Problem requirements:
Write out only the lines from the line that holds "Image resolution: width=784" to the end of the listing below, inclusive, with the pictures omitted.

Provided information:
________________

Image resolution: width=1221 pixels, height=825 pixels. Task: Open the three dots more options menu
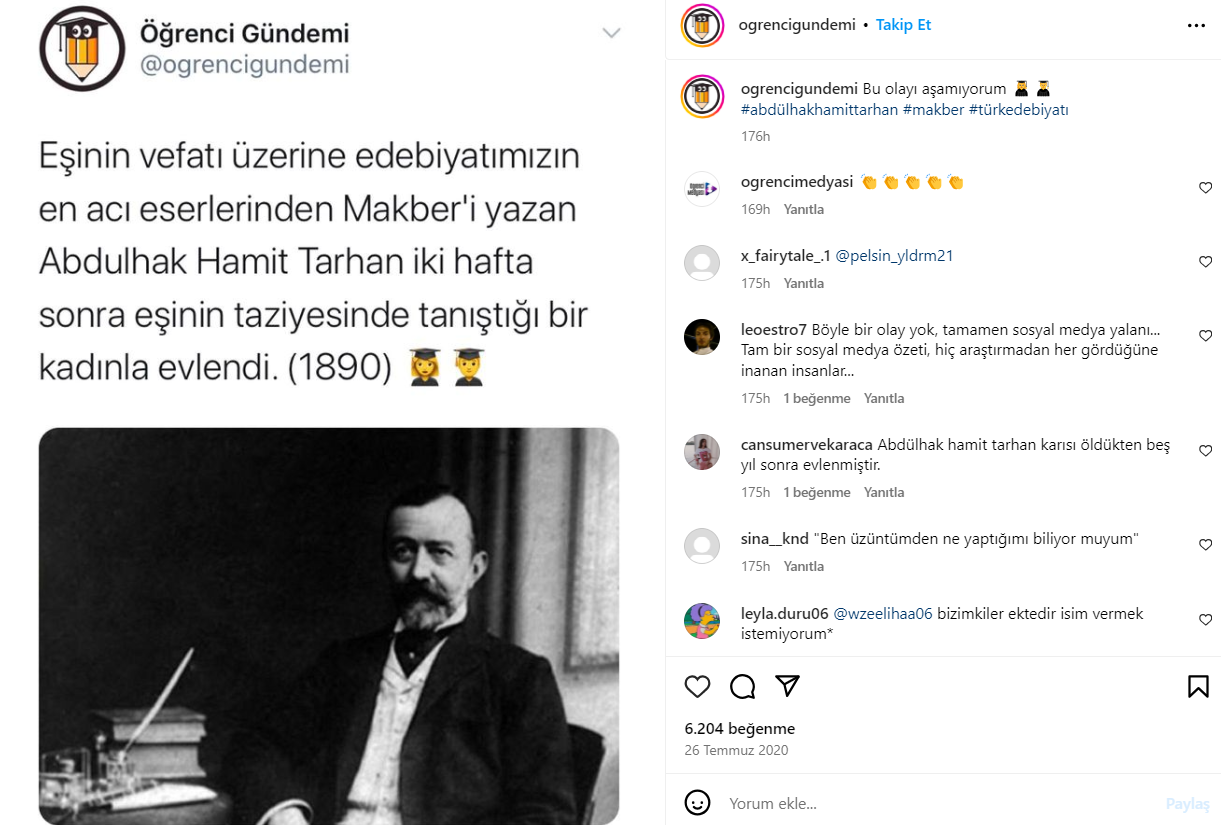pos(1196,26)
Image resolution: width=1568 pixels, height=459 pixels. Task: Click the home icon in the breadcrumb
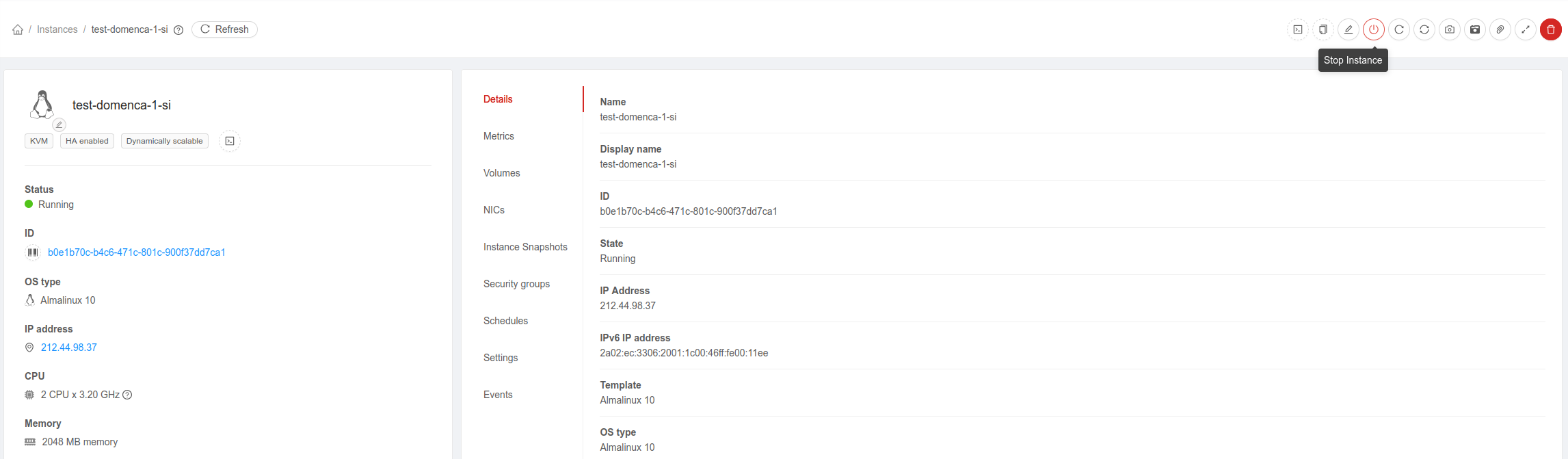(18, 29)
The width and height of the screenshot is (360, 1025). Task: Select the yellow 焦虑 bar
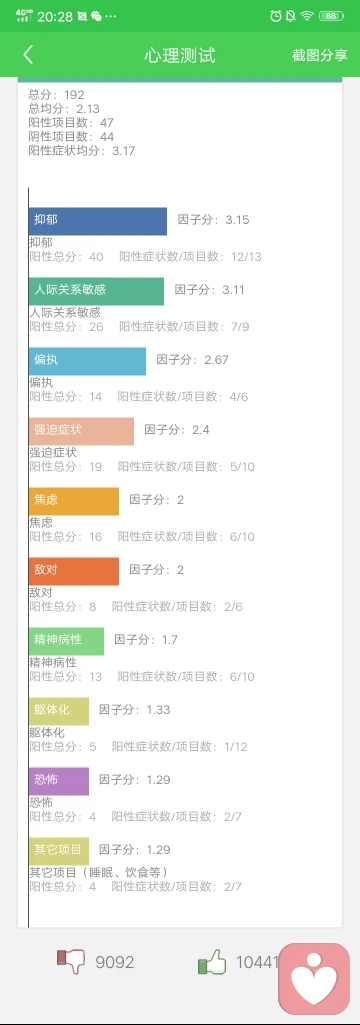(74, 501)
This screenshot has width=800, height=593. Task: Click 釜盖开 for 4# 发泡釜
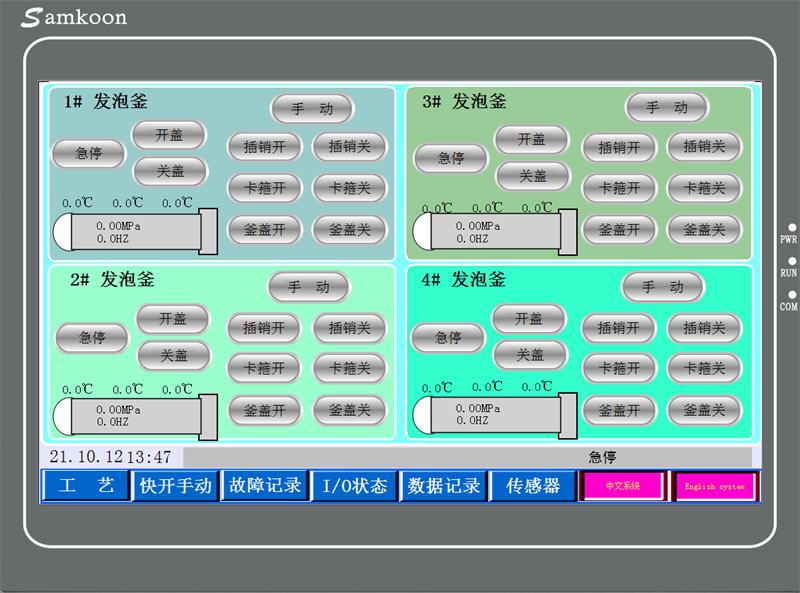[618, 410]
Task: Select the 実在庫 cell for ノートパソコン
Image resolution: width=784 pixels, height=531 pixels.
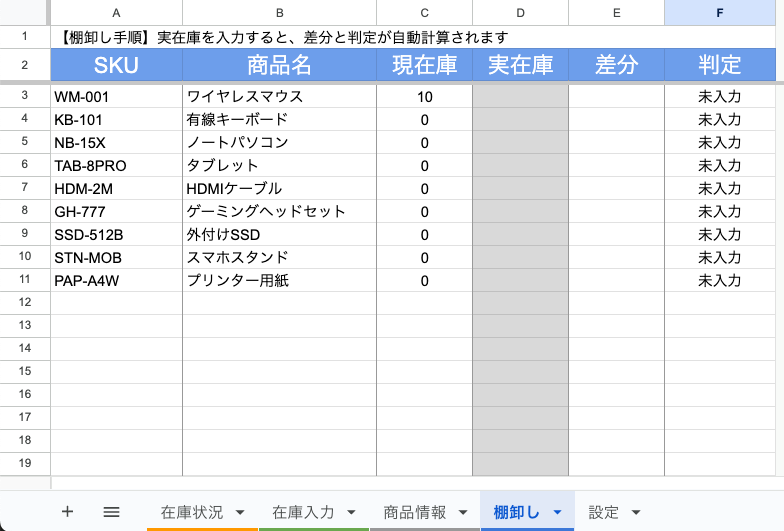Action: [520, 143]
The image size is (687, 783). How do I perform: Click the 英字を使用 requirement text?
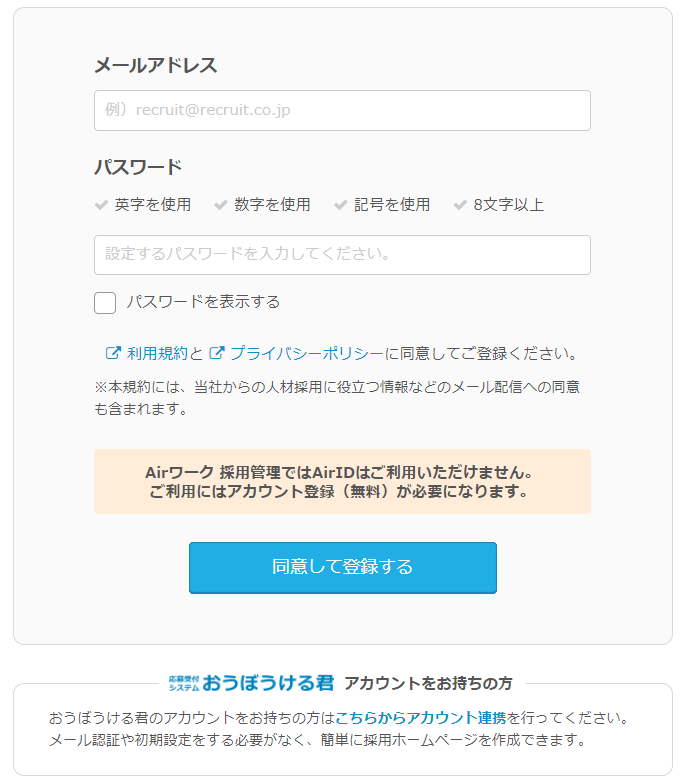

________________

Exercise result:
Image resolution: width=784 pixels, height=531 pixels.
Action: [520, 143]
The image size is (687, 783). How do I perform: Click the 英字を使用 requirement text?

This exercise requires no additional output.